The QAL service is available via a REST API receiving approximate queries in JSON format and returning the approximated results in JSON format. By default, the QAL service listens on port 4545, and it is configurable at installation phase. The input data must exist in RAW as a materialized view, and it must be accessible via the user’s Proteus JDBC connector. The input parameters and API functions are as follows:
/alive: it checks the status of the QAL service. It has no input parameter.
/QAL: it receives the approximate query annotated with a user-defined confidence interval. If the query does not contain an approximation rate, then QAL executes the exact version of it. The query string is sent via the query parameter inside the request. As the QAL receives a query, it contacts the Proteus server to fetch required columns from the target tables, so the tables must be accessible from the Proteus instance. The names and definitions of input parameters are:
● query: it contains the string of the approximate query.
/changeWRSize: QAL stores synopses in the warehouse to use them again. This request sets the size of the warehouse in MB. Default is 1000 MB.
● quota: it indicates the new warehouse size in MB.
/flushSample: QAL stores synopses in the warehouse to reuse them in next queries execution. This request flushes the warehouse and removes synopses. No input parameter is required. No input parameter is required.
/removeTable: QAL stores the input table to avoid re-accessing the original data from Proteus. Calling this request removes buffered tables. No input parameter is required.

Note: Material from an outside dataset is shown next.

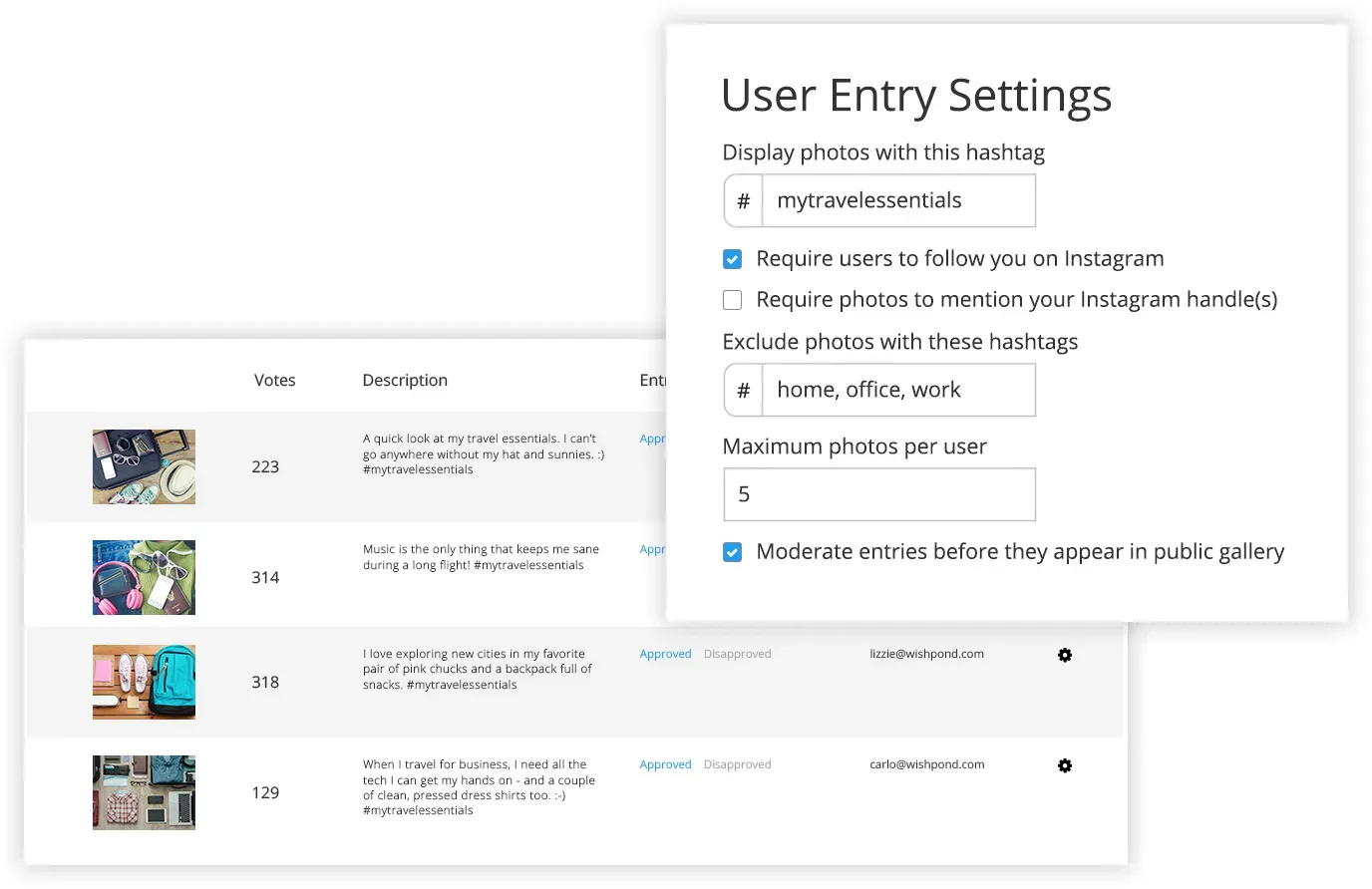The height and width of the screenshot is (889, 1372).
Task: Open the hat and sunnies photo thumbnail
Action: click(144, 467)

/changeProteus: To execute a query, QAL requires a running Proteus server to fetch the proper data. Input parameters are:
● url: it is an address to a running Proteus server
● username: it is a username to the Proteus server
● pass: it is a password for the Proteus username
QAL is implemented in Scala v.2.11.12, and it runs on top of Apache Spark v.2.4.3. The source code is available in SmartDataLake Github repository under the directory named QAL. All functionality is under a single project and has been built and tested using Java JDK v.1.8 and SBT v.1.3.13. The final component is available as a Docker image hosting Spark instance and as a stand-alone jar file. First, we describe how to fetch the source code, install required dependencies, prepare the configuration files, and submit the stand-alone jar file to a running Spark cluster for execution. Then, we present the instructions for running the QAL service inside a Spark Docker image.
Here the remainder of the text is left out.